▶ What the exercise asks
Beginning with the line that contains "How do I perform: Click the Name", transcribe every line through the end of the entries exactly as written, and reproduce nothing else.

▶ Records provided
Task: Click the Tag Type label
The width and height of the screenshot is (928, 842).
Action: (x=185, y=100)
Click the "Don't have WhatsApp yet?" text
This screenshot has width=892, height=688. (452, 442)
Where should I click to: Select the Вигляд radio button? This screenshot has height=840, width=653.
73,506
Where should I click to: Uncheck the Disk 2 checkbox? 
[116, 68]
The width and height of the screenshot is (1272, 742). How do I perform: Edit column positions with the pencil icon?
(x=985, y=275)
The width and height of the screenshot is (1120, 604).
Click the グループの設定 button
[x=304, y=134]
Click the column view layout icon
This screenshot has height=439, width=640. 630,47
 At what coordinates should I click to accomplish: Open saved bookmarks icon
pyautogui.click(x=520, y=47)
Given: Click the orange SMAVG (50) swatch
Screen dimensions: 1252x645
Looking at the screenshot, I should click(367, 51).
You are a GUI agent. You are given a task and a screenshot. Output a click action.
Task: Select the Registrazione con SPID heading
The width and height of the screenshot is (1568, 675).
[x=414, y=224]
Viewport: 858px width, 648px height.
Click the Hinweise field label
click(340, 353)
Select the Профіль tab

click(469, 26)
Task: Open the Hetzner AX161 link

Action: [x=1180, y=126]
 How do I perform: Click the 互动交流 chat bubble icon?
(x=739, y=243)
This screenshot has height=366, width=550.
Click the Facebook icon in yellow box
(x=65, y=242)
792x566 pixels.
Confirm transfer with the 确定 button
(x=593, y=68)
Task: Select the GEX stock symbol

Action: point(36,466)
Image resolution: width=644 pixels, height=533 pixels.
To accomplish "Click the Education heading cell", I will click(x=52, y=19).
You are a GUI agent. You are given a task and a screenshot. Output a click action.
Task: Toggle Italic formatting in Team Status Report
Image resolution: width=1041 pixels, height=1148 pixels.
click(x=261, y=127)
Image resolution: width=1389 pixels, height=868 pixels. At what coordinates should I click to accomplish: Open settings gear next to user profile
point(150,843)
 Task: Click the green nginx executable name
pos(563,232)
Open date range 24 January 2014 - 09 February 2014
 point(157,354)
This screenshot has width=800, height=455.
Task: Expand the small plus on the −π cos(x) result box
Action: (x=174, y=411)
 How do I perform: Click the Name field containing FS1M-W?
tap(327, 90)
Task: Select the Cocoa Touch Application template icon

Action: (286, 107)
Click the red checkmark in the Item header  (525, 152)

▶ Response
 How do I perform: Click the Name field containing FS1M-W?
tap(327, 90)
Task: Select the Cocoa Touch Application template icon

Action: (286, 107)
Click the red checkmark in the Item header  (525, 152)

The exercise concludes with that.